Let the unsubsidized market decide.

michael hart
October 13, 2023 10:05 am

Yeah, well. Arraviste.

Richard Page
Reply to  michael hart
October 14, 2023 3:40 am

And Au Revoir!

ResourceGuy
October 13, 2023 10:41 am

Let’s bankrupt the California school districts also.

story tip

California mandates all new school buses be electric by 2035 (yahoo.com)

ToldYouSo
Reply to  ResourceGuy
October 13, 2023 11:08 am

Such mandate will disappear upon the first lawsuit filed for the serious injury or death of a child due to an EV school bus catching fire while being occupied.

This is not something that I would ever wish for . . . but the evidence says it WILL happen.

ResourceGuy
Reply to  ToldYouSo
October 13, 2023 2:17 pm

It makes you wonder how far away the buses will need to be parked for safe distance charging before driving to the needed areas. Maybe it would be better for them to have African children push the buses instead of being exposed to pit wall collapses in African makeshift cobalt mines.

Dave Andrews
Reply to  ToldYouSo
October 14, 2023 7:10 am

Norway is perhaps going to be the ‘control test’ for Evs having passed a law that all public procurement of cars have to be Evs from 2023 and all city buses from 2025

ToldYouSo
Reply to  Dave Andrews
October 14, 2023 7:50 am

It’s nice to imagine that bureaucrats and politicians in the US, UK and Australia would be open to revising their positions based on objective data coming out of, say, Norway’s “control test” for EV mass transportation . . . however, this phrase rings true for them: Don’t confuse me with the facts, my mind’s made up.

Right-Handed Shark
Reply to  ResourceGuy
October 13, 2023 3:30 pm

Yeah, great idea. If you don’t like your kids..

Dr. Bob
October 13, 2023 11:31 am

EV’s are incredibly expensive to repair. That is partly due to the manufacturer using non-optimum approaches to design and assembly. There is a recent article that a minor rear end collision with a Rivian cost $42,000 to repair apparently due to the body design where a single panel comprised the whole rear of the vehicle. This necessitated replacing over half of the car for a minor accident. Absolutely insanely dumb engineering.

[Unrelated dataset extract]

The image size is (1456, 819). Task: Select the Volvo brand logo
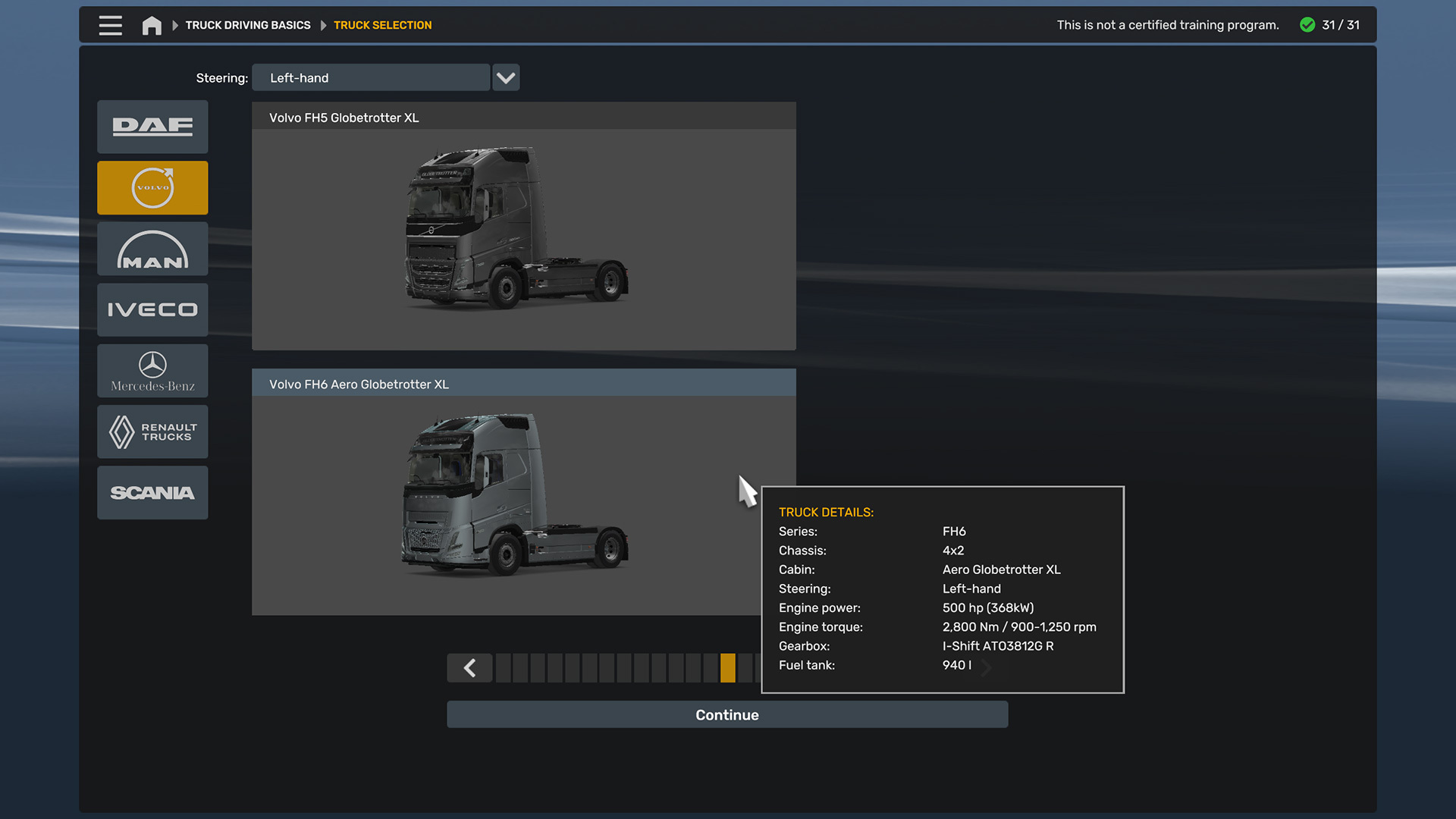tap(152, 187)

The escalating expenses of repairing vehicles with advanced technology underscore the challenges posed by electronics and complex components. 
Rivian pickup repair for a minor rear-end collision cost $42,000, nearly half the truck’s price.

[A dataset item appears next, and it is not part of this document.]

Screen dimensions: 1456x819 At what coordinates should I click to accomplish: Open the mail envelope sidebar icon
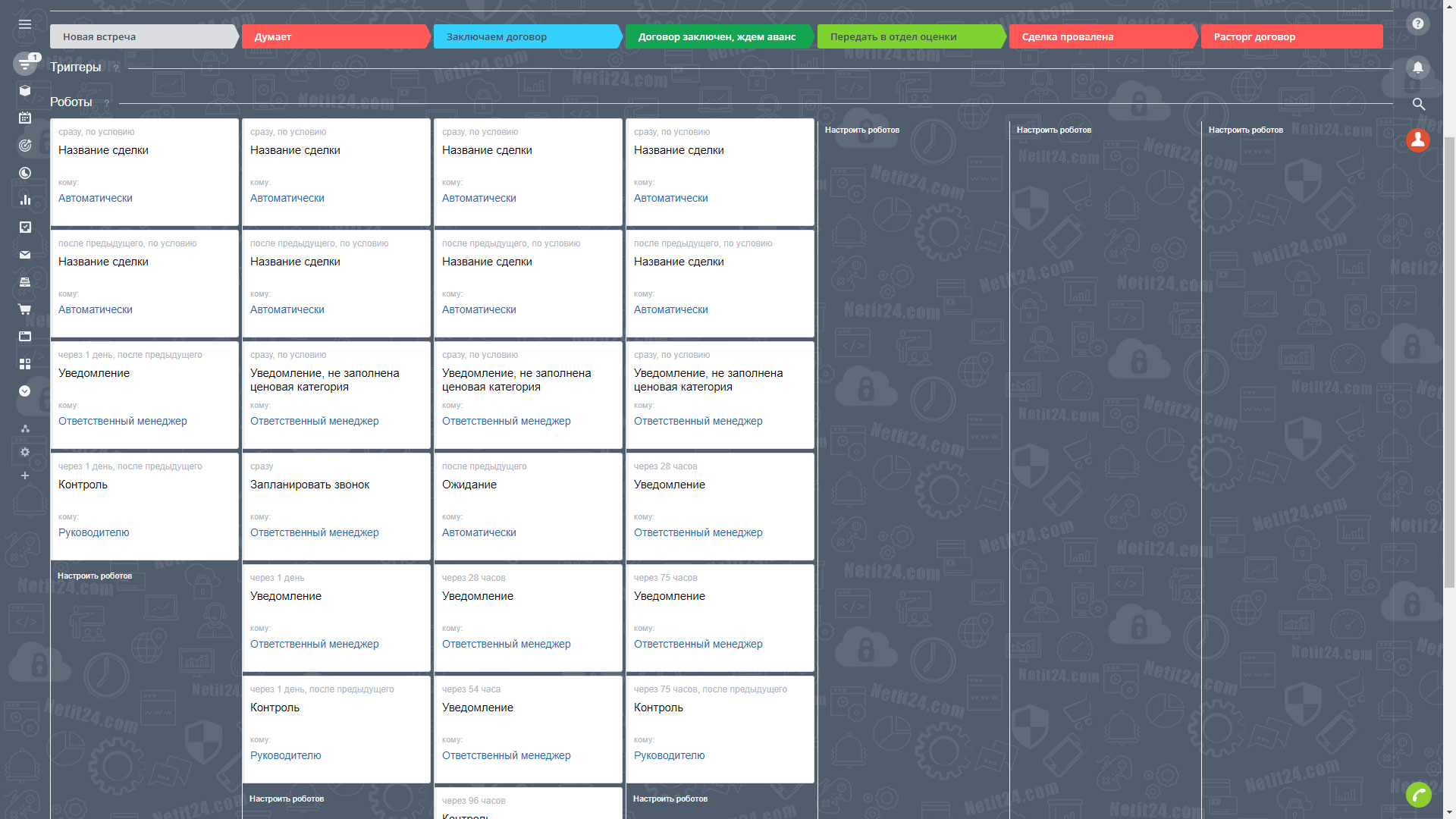click(x=25, y=255)
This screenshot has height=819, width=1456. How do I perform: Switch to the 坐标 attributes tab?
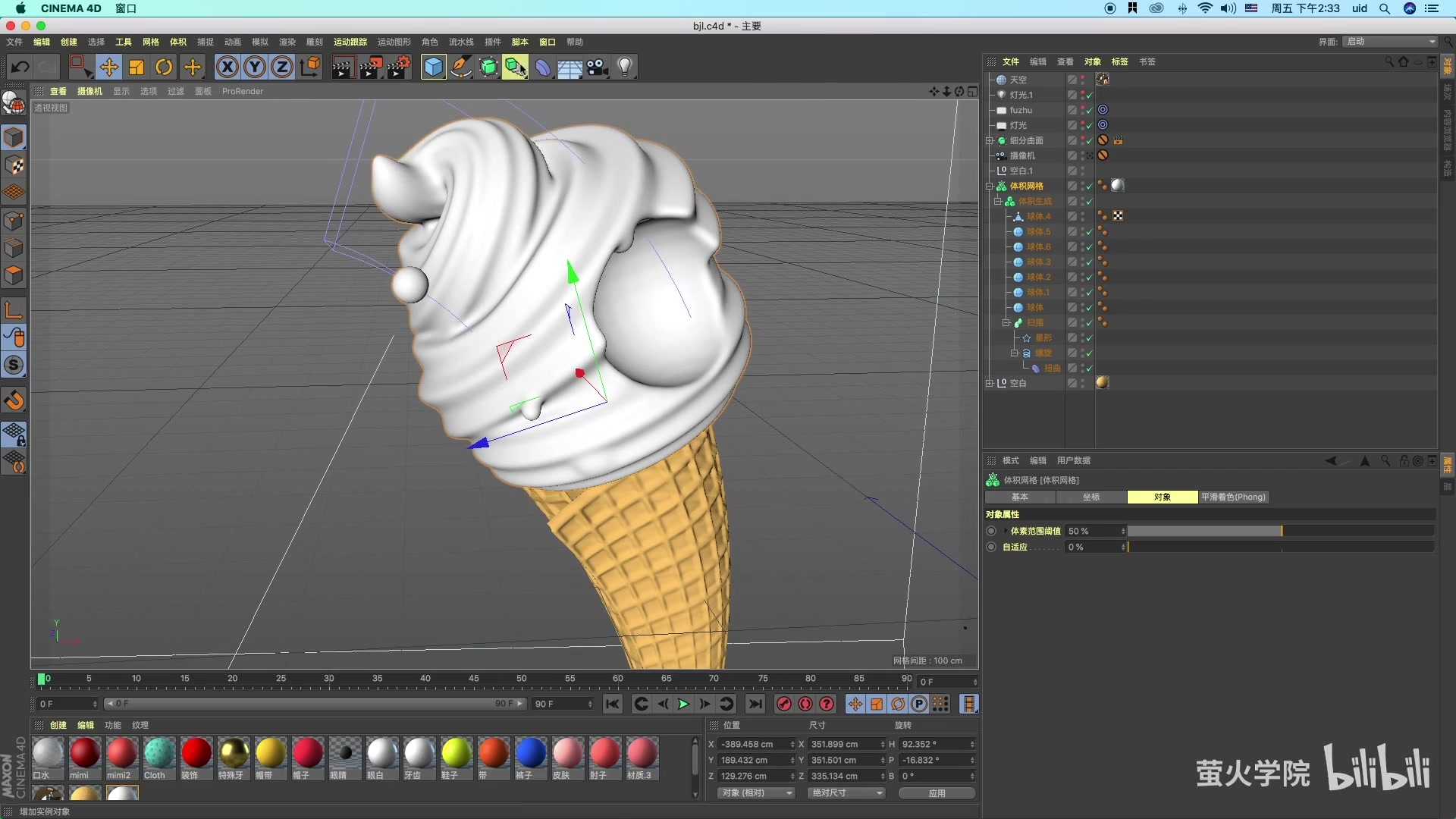1090,497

Rising repair costs are linked to complex electronics and challenging-to-replace components in modern vehicles.

Mitchell data indicates a 36% increase in average accident-damaged vehicle repairs since 2018, with potential costs exceeding $5,000 this year, and EVs incurring higher repair expenses.
The $42,000 Fix: Rivian Pickup Repair Cost Underscores Modern Vehicle Challenges – Motor Illustrated

ResourceGuy
Reply to  Dr. Bob
October 16, 2023 8:46 am

It saves money to make with far fewer parts and the repair is someone else’s problem. suckers

climategrog
October 13, 2023 1:25 pm

A hybrid Range Rover EVoke just took out a multistory car park and 1500 vehicles at Luton airport.

Saving the planet , one day at a time.

Richard Page
Reply to  climategrog
October 13, 2023 2:13 pm

It’s Evoque and it might not have been – that was one possible contender, the more likely one is a Land Rover Sport hybrid. You might find it interesting to go back and look at the article posted up on WUWT a little while ago for more information.

pigs_in_space
Reply to  Richard Page
October 14, 2023 12:09 am

Quite!
History as my history teacher told us at school, is made by what people BELIEVE happened instead of what actually happened!!

Richard Page
Reply to  pigs_in_space
October 14, 2023 3:47 am

Well partially correct – history is made by what the survivors of history want to believe happened, or want you to believe happened!

Before you suggest I’m maybe buying into the ‘diesel only’ theory – I did mention the other contender was a hybrid, didn’t I? And both are Jaguar Land Rover cars, from a company with a track record of engine faults and fires?

Martin Pinder
October 14, 2023 12:23 pm

Interesting about the body panels. A new ‘proprietary’ material? Plastic? Wood? No wonder the glue.